----- Listing -----
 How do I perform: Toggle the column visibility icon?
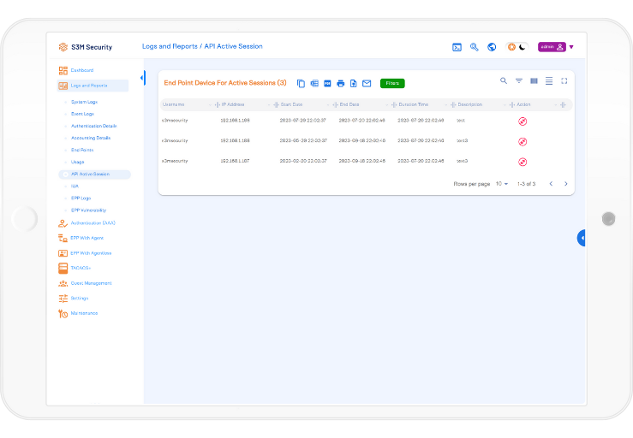tap(534, 80)
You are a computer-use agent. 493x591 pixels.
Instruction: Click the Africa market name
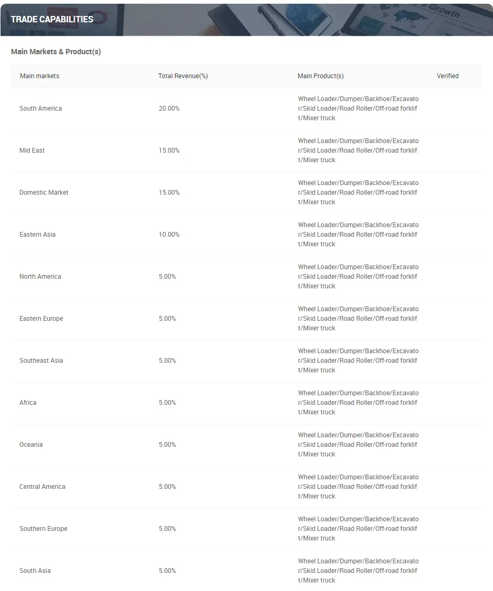pyautogui.click(x=28, y=403)

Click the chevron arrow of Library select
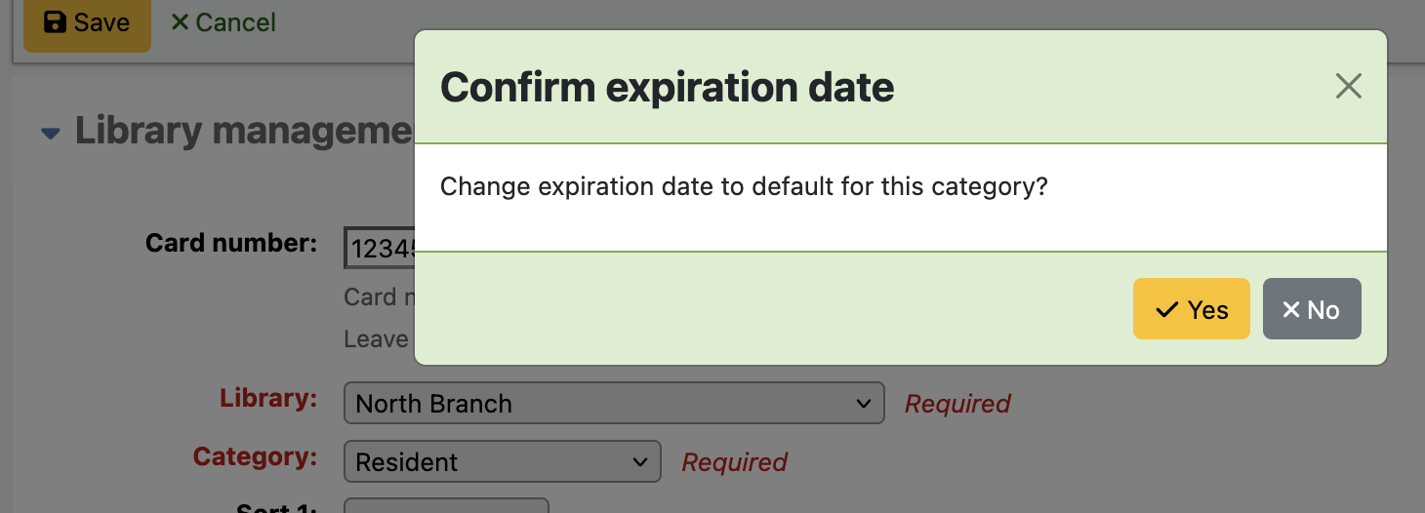click(863, 403)
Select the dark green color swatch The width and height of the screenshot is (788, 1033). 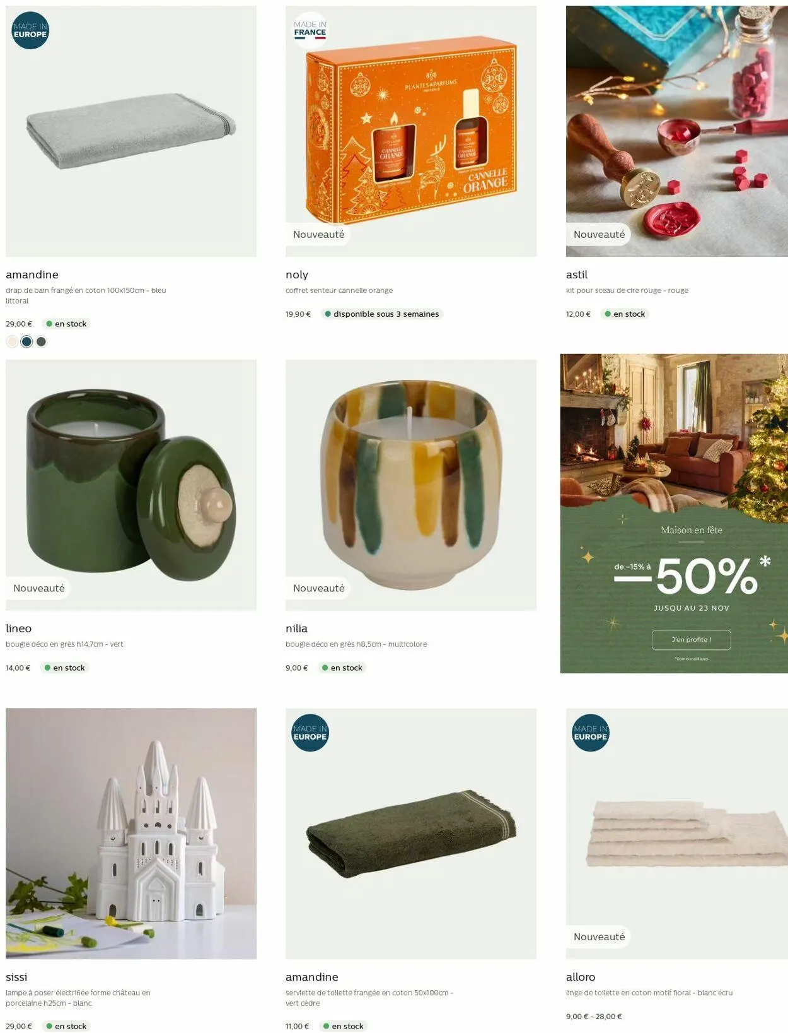tap(41, 341)
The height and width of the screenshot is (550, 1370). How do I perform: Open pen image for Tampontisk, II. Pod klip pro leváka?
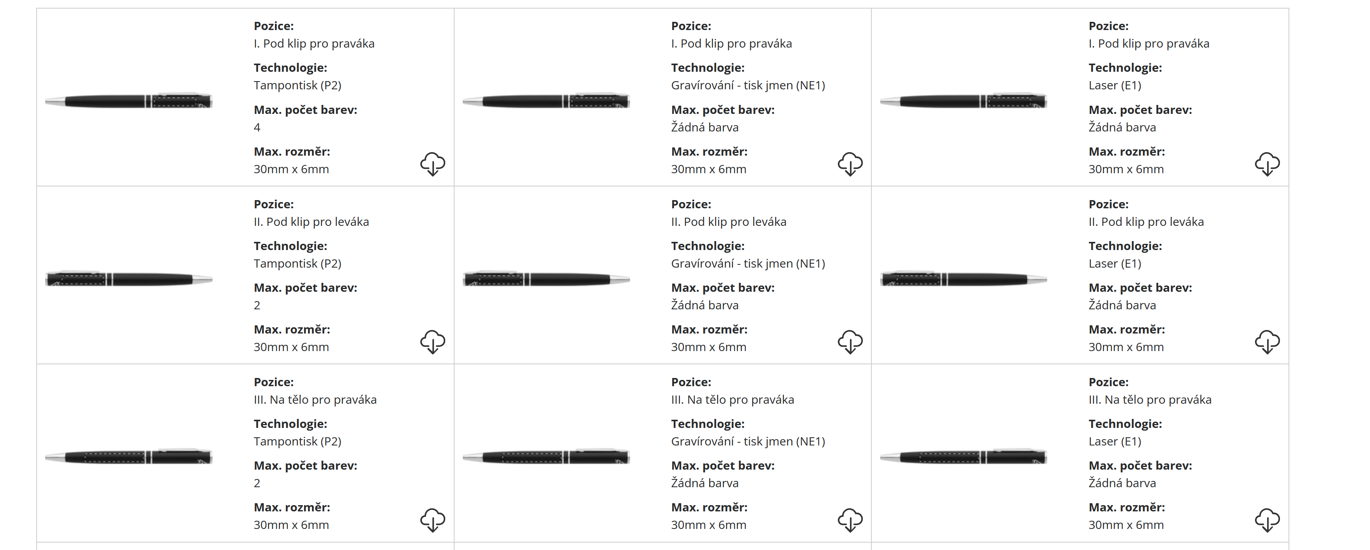tap(129, 279)
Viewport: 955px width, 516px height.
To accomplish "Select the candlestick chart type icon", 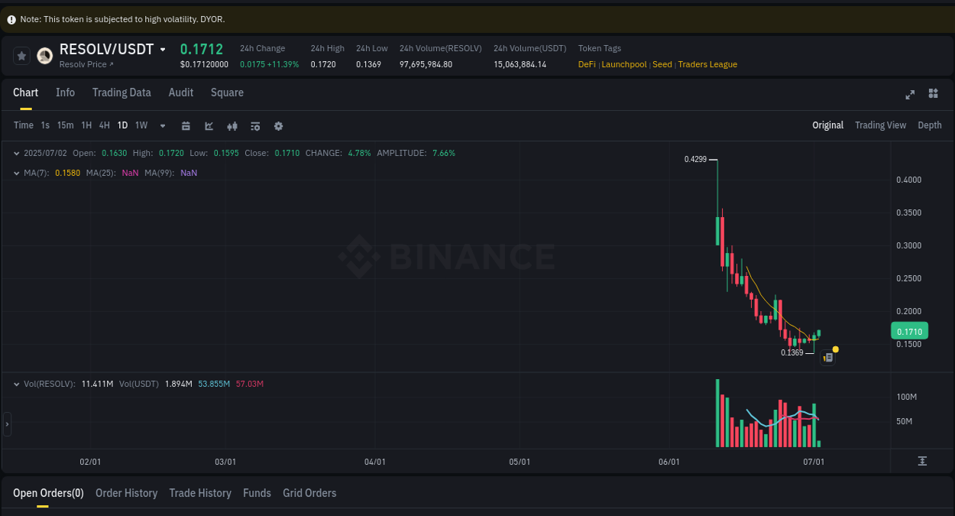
-----
Aim of the task
Rewrite the lines of the data from the line holding "Viewport: 955px width, 516px height." through the end of the data, inclusive, replacing "candlestick" with "line" and changing nothing else. Omit the pictures from your answer.

Solution for this task
Viewport: 955px width, 516px height.
To accomplish "Select the line chart type icon", 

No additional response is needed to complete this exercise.